Juvenile myelomonocytic leukemia (JMML) is an aggressive myeloproliferative neoplasm (MPN) of childhood that occurs with an estimated frequency of 1.2 cases per million.1 Because of the rarity of the disease and the heterogeneous nature of its clinical manifestations, the diagnosis of JMML is frequently challenging for the average general practitioner. Physicians are usually asked to consult on a young child with fever, splenomegaly, and a high white blood cell count with a peripheral monocytosis and a few circulating myeloid precursor cells, all of which are nonspecific features that can be associated with bacterial or viral infections. Indeed, one of the hallmark laboratory features of JMML, hypersensitivity of myeloid progenitor cells to granulocyte-macrophage colony stimulating factor (GM-CSF) in colony-forming assays,2 can also be present in certain viral infections, thus providing a sensitive but nonspecific adjunctive diagnostic tool. At presentation, a rare circulating nucleated red blood cell can also usually be found in the peripheral blood smear, and approximately 50% of patients will present with an elevated hemoglobin F corrected for age.1 Table 1 lists currently accepted and updated criteria for making the diagnosis of JMML.
*Current WHO criteria.
†Proposed additions to the WHO criteria that were discussed by participants attending the JMML Symposium in Atlanta, GA, 2008.41 Note that CBL mutations have since been discovered and should be screened for in the workup of a patient with suspected JMML. Patients who are found to have a category 2 lesion need to meet criteria in category 1, but do not need to meet category 3 criteria. Patients who are not found to have a category 2 lesion must meet the category 1 and 3 criteria. Only 7% of patients with JMML will NOT present with splenomegaly, but virtually all patients develop this within several weeks to months of initial presentation (Niemeyer, personal communication).

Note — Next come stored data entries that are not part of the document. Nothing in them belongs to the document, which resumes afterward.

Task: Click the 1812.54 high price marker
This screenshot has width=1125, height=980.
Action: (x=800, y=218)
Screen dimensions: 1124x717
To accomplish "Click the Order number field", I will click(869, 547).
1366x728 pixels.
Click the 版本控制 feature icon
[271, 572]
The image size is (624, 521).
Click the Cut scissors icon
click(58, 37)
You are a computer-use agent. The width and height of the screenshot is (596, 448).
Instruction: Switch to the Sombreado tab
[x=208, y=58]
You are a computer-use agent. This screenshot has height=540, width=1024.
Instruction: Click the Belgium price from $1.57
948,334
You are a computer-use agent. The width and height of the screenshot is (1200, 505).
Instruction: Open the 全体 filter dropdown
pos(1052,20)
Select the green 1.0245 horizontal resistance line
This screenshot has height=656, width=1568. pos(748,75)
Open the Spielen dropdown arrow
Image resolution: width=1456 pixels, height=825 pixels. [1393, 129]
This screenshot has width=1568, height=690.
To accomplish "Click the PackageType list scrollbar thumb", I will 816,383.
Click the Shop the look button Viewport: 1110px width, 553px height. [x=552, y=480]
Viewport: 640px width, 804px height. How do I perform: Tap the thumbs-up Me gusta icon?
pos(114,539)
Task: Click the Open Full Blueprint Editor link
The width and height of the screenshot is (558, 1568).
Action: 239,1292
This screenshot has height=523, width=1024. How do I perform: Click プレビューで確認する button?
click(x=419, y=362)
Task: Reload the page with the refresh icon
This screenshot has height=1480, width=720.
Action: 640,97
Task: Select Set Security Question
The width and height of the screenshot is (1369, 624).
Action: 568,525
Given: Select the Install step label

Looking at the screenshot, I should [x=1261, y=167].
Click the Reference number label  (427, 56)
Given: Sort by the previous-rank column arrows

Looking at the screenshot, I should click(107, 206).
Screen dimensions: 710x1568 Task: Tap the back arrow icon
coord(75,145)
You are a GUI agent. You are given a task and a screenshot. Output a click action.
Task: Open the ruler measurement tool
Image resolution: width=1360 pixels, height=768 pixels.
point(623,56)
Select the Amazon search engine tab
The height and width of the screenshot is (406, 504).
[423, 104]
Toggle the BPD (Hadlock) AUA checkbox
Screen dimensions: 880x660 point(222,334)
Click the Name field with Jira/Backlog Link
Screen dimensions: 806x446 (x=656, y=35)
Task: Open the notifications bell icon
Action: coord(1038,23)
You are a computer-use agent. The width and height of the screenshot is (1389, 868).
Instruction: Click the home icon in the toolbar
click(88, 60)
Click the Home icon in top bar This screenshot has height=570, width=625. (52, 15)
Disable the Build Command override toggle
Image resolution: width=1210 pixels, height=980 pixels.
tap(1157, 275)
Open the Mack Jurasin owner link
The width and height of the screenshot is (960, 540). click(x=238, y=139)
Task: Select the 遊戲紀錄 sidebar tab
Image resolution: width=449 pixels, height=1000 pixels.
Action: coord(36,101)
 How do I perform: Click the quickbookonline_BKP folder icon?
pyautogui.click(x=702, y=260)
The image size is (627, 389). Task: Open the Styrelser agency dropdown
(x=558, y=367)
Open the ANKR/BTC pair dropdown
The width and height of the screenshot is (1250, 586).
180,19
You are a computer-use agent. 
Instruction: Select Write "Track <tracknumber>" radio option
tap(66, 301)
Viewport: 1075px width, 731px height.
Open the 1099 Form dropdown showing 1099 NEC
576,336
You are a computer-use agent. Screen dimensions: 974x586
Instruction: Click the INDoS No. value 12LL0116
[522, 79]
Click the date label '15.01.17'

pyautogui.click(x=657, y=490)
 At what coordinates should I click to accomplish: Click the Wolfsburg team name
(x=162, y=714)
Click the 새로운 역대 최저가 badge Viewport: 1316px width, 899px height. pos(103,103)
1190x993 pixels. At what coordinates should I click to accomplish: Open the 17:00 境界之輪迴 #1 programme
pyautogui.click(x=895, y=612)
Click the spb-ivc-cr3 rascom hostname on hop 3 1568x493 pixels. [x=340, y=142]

Children affected by specific congenital syndromes are at a higher risk of developing JMML or a related transient myeloproliferative disorder in infancy, and the identification of genes associated with these syndromes have provided unique insights into the pathogenesis of this myeloid malignancy. Recent discoveries have advanced our ability to make a firm molecular diagnosis of JMML in 85% to 90% of children (Figure 1).1,3
Molecular Genetics Implicate Initiating Lesions in the Ras/Mitogen-Activated Protein Kinase Pathway
In 1978, it was noted that children affected by neurofibromatosis type 1 (NF1) were particularly prone to developing a “chronic myeloid leukemia” or acute myelomonocytic leukemia in the first decade of life.4 NF1 can be either an autosomal dominant disorder or can arise spontaneously. It is characterized by six or more “café au lait macules,” two or more neurofibromas or one plexiform neurofibroma, Lisch nodules, axillary or inguinal freckling, and/or optic gliomas.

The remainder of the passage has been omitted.